**ABOUT THIS EXERCISE:**
Copy each line of the entries beneath that contains the word "computer".

**DATA SUPPLIED:**

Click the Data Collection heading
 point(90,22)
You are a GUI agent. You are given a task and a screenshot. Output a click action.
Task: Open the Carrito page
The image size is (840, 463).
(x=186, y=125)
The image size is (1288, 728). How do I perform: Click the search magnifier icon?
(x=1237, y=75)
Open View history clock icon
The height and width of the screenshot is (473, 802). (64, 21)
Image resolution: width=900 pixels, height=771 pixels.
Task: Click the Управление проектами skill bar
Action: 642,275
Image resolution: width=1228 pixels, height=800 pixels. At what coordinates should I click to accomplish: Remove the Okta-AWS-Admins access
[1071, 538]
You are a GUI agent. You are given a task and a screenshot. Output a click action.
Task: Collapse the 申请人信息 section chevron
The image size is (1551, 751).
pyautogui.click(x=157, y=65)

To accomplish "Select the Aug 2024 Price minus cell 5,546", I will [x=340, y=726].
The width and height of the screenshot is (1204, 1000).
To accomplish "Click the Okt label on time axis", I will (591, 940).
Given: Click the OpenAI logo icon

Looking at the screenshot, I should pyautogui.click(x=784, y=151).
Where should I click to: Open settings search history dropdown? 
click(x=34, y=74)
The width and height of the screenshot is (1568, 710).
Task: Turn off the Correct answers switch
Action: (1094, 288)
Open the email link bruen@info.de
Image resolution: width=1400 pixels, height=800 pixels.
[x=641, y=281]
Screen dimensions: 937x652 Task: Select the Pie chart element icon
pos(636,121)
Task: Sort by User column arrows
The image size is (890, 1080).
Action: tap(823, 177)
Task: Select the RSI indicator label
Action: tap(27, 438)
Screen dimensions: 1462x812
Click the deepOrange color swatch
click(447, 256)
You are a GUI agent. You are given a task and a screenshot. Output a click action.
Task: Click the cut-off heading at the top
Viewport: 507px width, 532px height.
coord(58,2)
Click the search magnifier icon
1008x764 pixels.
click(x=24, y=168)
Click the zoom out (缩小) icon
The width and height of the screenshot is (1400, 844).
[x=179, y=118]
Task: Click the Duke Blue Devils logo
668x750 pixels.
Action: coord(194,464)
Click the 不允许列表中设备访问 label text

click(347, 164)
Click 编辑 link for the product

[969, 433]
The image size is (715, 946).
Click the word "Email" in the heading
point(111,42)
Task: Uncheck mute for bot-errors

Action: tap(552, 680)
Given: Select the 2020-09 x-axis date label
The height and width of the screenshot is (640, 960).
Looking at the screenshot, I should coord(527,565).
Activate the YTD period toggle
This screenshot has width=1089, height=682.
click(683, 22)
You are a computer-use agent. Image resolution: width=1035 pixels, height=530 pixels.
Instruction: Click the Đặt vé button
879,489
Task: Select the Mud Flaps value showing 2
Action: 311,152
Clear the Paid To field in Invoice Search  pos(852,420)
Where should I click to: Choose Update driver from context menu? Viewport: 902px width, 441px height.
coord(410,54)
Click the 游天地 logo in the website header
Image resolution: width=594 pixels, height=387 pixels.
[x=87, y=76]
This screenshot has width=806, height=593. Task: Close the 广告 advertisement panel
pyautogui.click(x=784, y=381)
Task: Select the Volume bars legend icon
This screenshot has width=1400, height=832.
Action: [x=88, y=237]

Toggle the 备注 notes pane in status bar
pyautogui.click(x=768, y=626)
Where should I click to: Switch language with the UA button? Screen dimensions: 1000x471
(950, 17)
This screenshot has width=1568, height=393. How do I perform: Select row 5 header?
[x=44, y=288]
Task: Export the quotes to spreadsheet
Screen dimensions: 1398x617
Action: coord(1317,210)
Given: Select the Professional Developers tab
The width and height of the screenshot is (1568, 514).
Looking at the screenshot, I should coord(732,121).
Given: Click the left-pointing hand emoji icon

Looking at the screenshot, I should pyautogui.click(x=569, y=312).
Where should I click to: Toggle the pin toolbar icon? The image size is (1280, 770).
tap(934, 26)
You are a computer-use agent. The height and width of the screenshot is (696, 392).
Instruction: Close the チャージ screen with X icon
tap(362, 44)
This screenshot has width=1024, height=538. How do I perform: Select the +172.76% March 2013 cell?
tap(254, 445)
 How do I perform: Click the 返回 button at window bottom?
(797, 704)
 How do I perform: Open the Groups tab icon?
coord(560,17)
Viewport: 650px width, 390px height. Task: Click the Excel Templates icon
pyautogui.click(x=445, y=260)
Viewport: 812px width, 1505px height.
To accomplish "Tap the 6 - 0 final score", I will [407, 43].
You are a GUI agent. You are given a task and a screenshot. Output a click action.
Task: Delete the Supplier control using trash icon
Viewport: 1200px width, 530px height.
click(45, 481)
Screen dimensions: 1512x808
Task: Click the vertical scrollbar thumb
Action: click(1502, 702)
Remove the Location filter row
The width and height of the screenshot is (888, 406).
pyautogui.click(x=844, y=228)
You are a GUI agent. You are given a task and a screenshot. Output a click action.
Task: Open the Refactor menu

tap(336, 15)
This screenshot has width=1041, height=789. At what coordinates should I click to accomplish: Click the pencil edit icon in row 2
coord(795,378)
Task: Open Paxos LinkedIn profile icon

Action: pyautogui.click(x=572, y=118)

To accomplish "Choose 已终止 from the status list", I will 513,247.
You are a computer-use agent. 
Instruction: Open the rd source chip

**EXERCISE RESPONSE:**
You are a computer-use agent. Image resolution: width=1035 pixels, height=530 pixels.
You are a computer-use agent. The height and width of the screenshot is (696, 392).
You are a computer-use agent. 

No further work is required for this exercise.